= Book of Jasher (Jacob Ilive) =

18th-century literary by Jacob Ilive

The Book of Jasher, also called Pseudo-Jasher, is an eighteenth-century literary forgery by Jacob Ilive. It purports to be an English translation by Flaccus Albinus Alcuinus of the lost Book of Jasher. It is sometimes called Pseudo-Jasher to distinguish it from the midrashic Sefer haYashar (Book of the Upright, Naples, 1552), which incorporates genuine Jewish legend.

==Details==
Published in November 1750, the title page of the book says: "translated into English by Flaccus Albinus Alcuinus, of Britain, Abbot of Canterbury, who went on a pilgrimage into the Holy Land and Persia, where he discovered this volume in the city of Gazna." The book claims to be written by Jasher, son of Caleb, one of Moses's lieutenants, who later judged Israel at Shiloh. The book covers biblical history from the creation down to Jasher's own day and was represented as the Lost Book of Jasher mentioned in the Bible.

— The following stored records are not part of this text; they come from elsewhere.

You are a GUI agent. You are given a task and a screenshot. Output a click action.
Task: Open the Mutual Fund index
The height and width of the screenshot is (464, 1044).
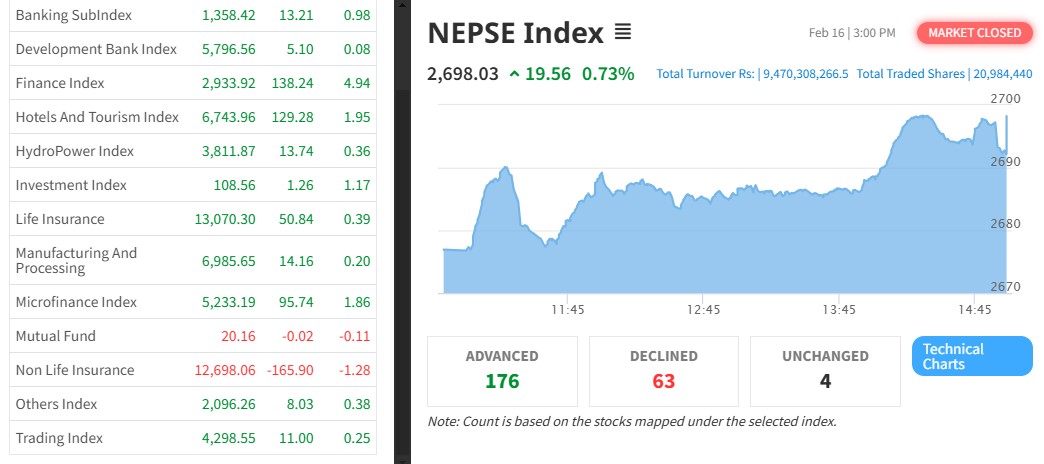tap(56, 336)
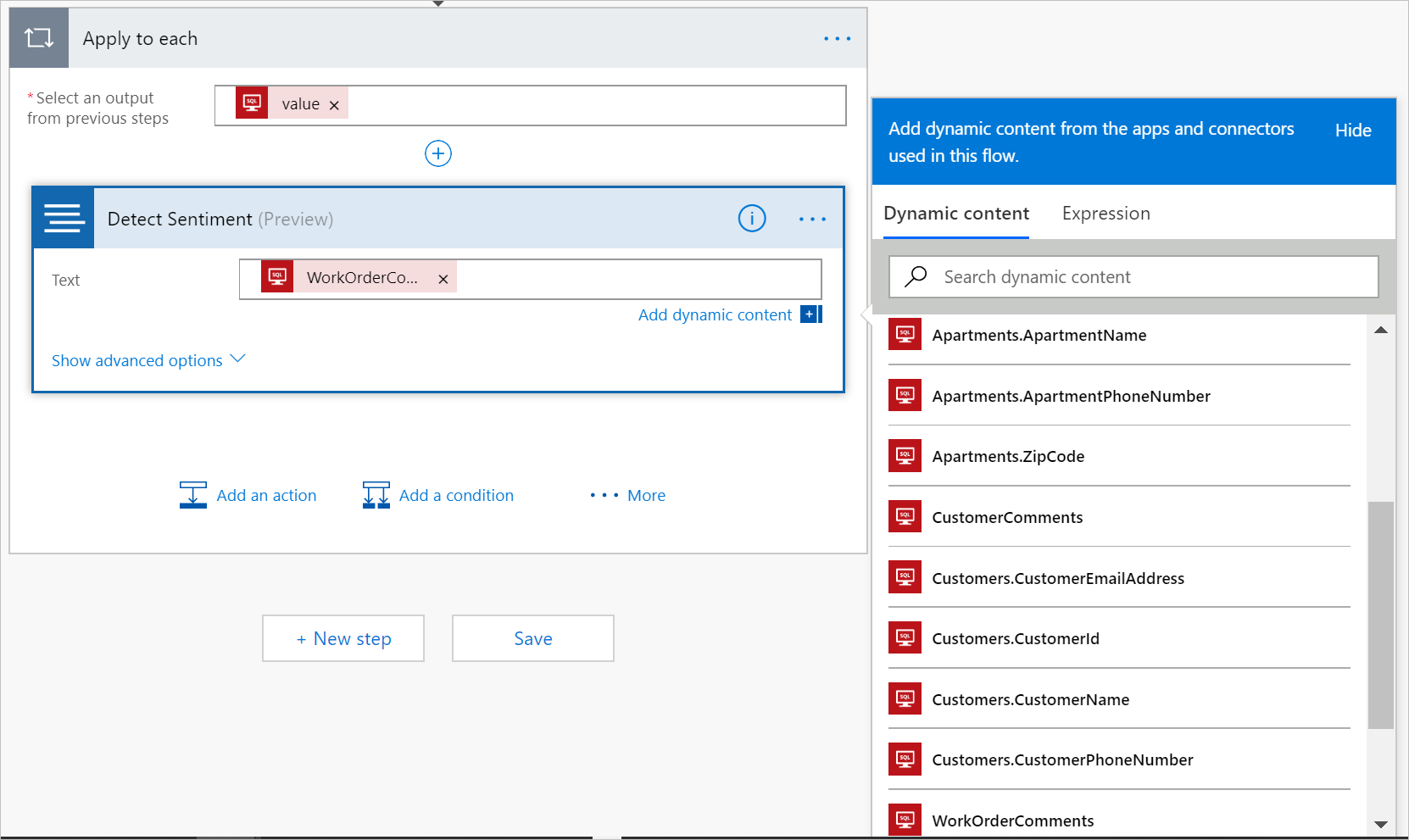Screen dimensions: 1409x840
Task: Click the Detect Sentiment action icon
Action: pos(64,219)
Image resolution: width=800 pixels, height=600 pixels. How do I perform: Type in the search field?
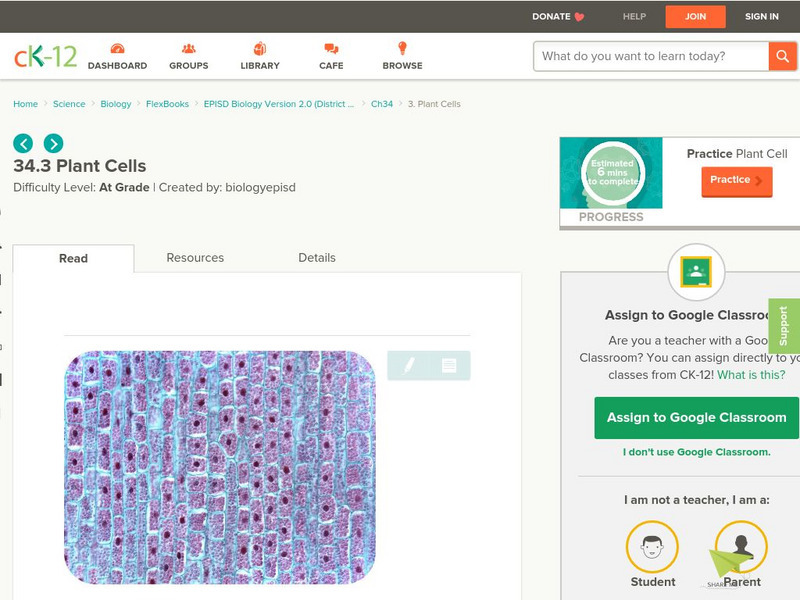click(x=650, y=56)
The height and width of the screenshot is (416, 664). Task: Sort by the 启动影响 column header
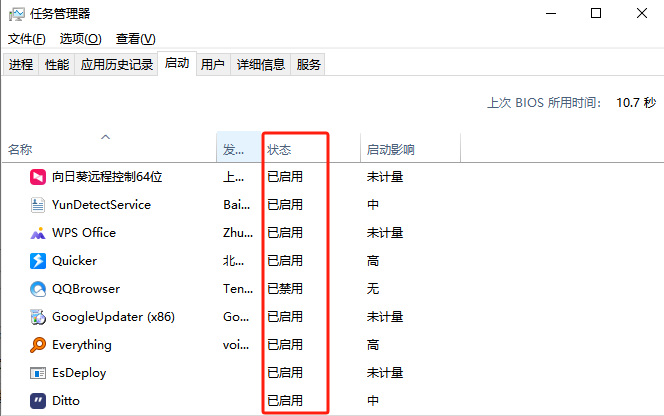pyautogui.click(x=390, y=150)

The Book of Jasher contained naturalistic explanations for the miracles of the Old Testament.

The provenance of the text was immediately suspect: the eighth-century cleric Alcuin could not have produced a translation in the English of the King James Bible. There is an introductory account by Alcuin of his discovery of the manuscript in Persia and its history since the time of Jasher, and a commendation by John Wycliffe.

== Reception ==
The supposed lost book was declared an obvious hoax by the Monthly Review in the December of the year of publication.

The printer Jacob Ilive was sentenced in 1756 to three years' imprisonment with hard labour in the House of Correction at Clerkenwell, for writing, printing, and publishing the anonymous pamphlet Some Remarks on the excellent Discourses lately published by a very worthy Prelate by a Searcher after Religious Truth (1754). The pamphlet was declared to be "a most blasphemous book", for denying the divinity of Jesus Christ and revealed religion. Ilive remained in jail until 1758, spending time writing.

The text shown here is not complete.